**What you need to do:**
Please write out the data below once more, exactly as it stands.

(Stored data)
-=-=-=-=-

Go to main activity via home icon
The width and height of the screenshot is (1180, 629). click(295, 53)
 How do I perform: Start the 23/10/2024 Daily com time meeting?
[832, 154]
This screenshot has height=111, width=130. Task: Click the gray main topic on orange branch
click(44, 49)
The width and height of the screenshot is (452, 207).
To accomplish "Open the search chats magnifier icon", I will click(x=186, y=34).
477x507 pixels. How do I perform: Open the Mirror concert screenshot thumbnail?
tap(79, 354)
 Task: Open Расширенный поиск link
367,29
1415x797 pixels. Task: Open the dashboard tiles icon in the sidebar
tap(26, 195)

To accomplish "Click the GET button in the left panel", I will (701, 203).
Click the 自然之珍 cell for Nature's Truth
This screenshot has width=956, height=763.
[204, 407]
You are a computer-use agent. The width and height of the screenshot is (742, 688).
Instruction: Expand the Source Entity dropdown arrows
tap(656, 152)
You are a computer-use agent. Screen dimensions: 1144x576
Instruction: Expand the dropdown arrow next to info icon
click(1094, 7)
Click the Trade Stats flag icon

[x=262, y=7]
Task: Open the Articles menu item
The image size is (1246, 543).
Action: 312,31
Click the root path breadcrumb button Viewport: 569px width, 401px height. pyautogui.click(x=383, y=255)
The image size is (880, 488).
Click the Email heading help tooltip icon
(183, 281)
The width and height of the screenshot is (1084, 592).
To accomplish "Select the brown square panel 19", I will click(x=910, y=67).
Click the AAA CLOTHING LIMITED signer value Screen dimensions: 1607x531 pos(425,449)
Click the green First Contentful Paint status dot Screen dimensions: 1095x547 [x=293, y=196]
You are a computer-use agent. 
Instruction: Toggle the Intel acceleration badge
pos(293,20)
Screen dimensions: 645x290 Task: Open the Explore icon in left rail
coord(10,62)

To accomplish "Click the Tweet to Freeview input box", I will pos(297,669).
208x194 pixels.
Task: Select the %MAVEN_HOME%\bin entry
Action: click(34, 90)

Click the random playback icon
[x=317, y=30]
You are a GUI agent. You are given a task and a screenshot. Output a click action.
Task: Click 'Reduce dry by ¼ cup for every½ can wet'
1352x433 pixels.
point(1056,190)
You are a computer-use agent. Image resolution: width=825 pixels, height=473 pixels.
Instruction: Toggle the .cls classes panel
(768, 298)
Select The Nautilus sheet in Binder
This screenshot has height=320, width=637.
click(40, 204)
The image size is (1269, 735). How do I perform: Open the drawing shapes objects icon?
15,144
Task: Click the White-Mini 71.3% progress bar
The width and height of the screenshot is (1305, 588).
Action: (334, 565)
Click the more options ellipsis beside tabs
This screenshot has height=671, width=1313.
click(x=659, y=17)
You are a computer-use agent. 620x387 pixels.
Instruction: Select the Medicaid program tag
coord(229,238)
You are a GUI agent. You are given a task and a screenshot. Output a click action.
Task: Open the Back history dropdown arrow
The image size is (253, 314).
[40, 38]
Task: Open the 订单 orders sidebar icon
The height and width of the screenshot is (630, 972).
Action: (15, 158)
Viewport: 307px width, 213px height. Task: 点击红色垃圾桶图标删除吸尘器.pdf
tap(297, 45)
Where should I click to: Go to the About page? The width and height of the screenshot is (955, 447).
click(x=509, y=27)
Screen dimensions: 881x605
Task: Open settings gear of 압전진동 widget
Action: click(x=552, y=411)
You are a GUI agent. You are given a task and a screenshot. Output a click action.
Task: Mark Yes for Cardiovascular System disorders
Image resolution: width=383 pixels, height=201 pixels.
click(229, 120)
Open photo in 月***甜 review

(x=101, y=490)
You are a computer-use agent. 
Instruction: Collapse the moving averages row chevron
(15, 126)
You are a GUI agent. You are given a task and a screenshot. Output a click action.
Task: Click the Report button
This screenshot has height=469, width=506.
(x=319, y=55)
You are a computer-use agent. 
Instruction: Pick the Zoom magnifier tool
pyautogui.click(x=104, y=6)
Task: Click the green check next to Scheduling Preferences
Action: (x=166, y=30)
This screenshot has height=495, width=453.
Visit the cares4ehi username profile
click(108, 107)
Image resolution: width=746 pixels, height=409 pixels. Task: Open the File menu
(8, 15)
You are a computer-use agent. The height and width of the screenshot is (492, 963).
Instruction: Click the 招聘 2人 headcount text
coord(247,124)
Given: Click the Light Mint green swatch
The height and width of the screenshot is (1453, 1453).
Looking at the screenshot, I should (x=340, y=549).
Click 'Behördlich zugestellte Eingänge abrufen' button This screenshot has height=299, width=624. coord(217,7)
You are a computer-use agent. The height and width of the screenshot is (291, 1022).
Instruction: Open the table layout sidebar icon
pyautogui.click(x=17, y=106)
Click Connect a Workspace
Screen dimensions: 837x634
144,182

-=-=-=-=-

**Reply to the task:**
Go to main activity via home icon
The width and height of the screenshot is (1180, 629). click(295, 53)
 How do I perform: Start the 23/10/2024 Daily com time meeting?
[832, 154]
This screenshot has height=111, width=130. Task: Click the gray main topic on orange branch
click(44, 49)
The width and height of the screenshot is (452, 207).
To accomplish "Open the search chats magnifier icon", I will click(x=186, y=34).
477x507 pixels. How do I perform: Open the Mirror concert screenshot thumbnail?
tap(79, 354)
 Task: Open Расширенный поиск link
367,29
1415x797 pixels. Task: Open the dashboard tiles icon in the sidebar
tap(26, 195)

To accomplish "Click the GET button in the left panel", I will (701, 203).
Click the 自然之珍 cell for Nature's Truth
This screenshot has width=956, height=763.
[204, 407]
You are a computer-use agent. The width and height of the screenshot is (742, 688).
Instruction: Expand the Source Entity dropdown arrows
tap(656, 152)
You are a computer-use agent. Screen dimensions: 1144x576
Instruction: Expand the dropdown arrow next to info icon
click(1094, 7)
Click the Trade Stats flag icon

[x=262, y=7]
Task: Open the Articles menu item
The image size is (1246, 543).
Action: 312,31
Click the root path breadcrumb button Viewport: 569px width, 401px height. pyautogui.click(x=383, y=255)
The image size is (880, 488).
Click the Email heading help tooltip icon
(183, 281)
The width and height of the screenshot is (1084, 592).
To accomplish "Select the brown square panel 19", I will click(x=910, y=67).
Click the AAA CLOTHING LIMITED signer value Screen dimensions: 1607x531 pos(425,449)
Click the green First Contentful Paint status dot Screen dimensions: 1095x547 [x=293, y=196]
You are a computer-use agent. 
Instruction: Toggle the Intel acceleration badge
pos(293,20)
Screen dimensions: 645x290 Task: Open the Explore icon in left rail
coord(10,62)

To accomplish "Click the Tweet to Freeview input box", I will pos(297,669).
208x194 pixels.
Task: Select the %MAVEN_HOME%\bin entry
Action: click(34, 90)

Click the random playback icon
[x=317, y=30]
You are a GUI agent. You are given a task and a screenshot. Output a click action.
Task: Click 'Reduce dry by ¼ cup for every½ can wet'
1352x433 pixels.
point(1056,190)
You are a computer-use agent. Image resolution: width=825 pixels, height=473 pixels.
Instruction: Toggle the .cls classes panel
(768, 298)
Select The Nautilus sheet in Binder
This screenshot has height=320, width=637.
click(40, 204)
The image size is (1269, 735). How do I perform: Open the drawing shapes objects icon?
15,144
Task: Click the White-Mini 71.3% progress bar
The width and height of the screenshot is (1305, 588).
Action: (334, 565)
Click the more options ellipsis beside tabs
This screenshot has height=671, width=1313.
click(x=659, y=17)
You are a computer-use agent. 620x387 pixels.
Instruction: Select the Medicaid program tag
coord(229,238)
You are a GUI agent. You are given a task and a screenshot. Output a click action.
Task: Open the Back history dropdown arrow
The image size is (253, 314).
[40, 38]
Task: Open the 订单 orders sidebar icon
The height and width of the screenshot is (630, 972).
Action: (15, 158)
Viewport: 307px width, 213px height. Task: 点击红色垃圾桶图标删除吸尘器.pdf
tap(297, 45)
Where should I click to: Go to the About page? The width and height of the screenshot is (955, 447).
click(x=509, y=27)
Screen dimensions: 881x605
Task: Open settings gear of 압전진동 widget
Action: click(x=552, y=411)
You are a GUI agent. You are given a task and a screenshot. Output a click action.
Task: Mark Yes for Cardiovascular System disorders
Image resolution: width=383 pixels, height=201 pixels.
click(229, 120)
Open photo in 月***甜 review

(x=101, y=490)
You are a computer-use agent. 
Instruction: Collapse the moving averages row chevron
(15, 126)
You are a GUI agent. You are given a task and a screenshot. Output a click action.
Task: Click the Report button
This screenshot has height=469, width=506.
(x=319, y=55)
You are a computer-use agent. 
Instruction: Pick the Zoom magnifier tool
pyautogui.click(x=104, y=6)
Task: Click the green check next to Scheduling Preferences
Action: (x=166, y=30)
This screenshot has height=495, width=453.
Visit the cares4ehi username profile
click(108, 107)
Image resolution: width=746 pixels, height=409 pixels. Task: Open the File menu
(8, 15)
You are a computer-use agent. The height and width of the screenshot is (492, 963).
Instruction: Click the 招聘 2人 headcount text
coord(247,124)
Given: Click the Light Mint green swatch
The height and width of the screenshot is (1453, 1453).
Looking at the screenshot, I should (x=340, y=549).
Click 'Behördlich zugestellte Eingänge abrufen' button This screenshot has height=299, width=624. coord(217,7)
You are a computer-use agent. The height and width of the screenshot is (291, 1022).
Instruction: Open the table layout sidebar icon
pyautogui.click(x=17, y=106)
Click Connect a Workspace
Screen dimensions: 837x634
144,182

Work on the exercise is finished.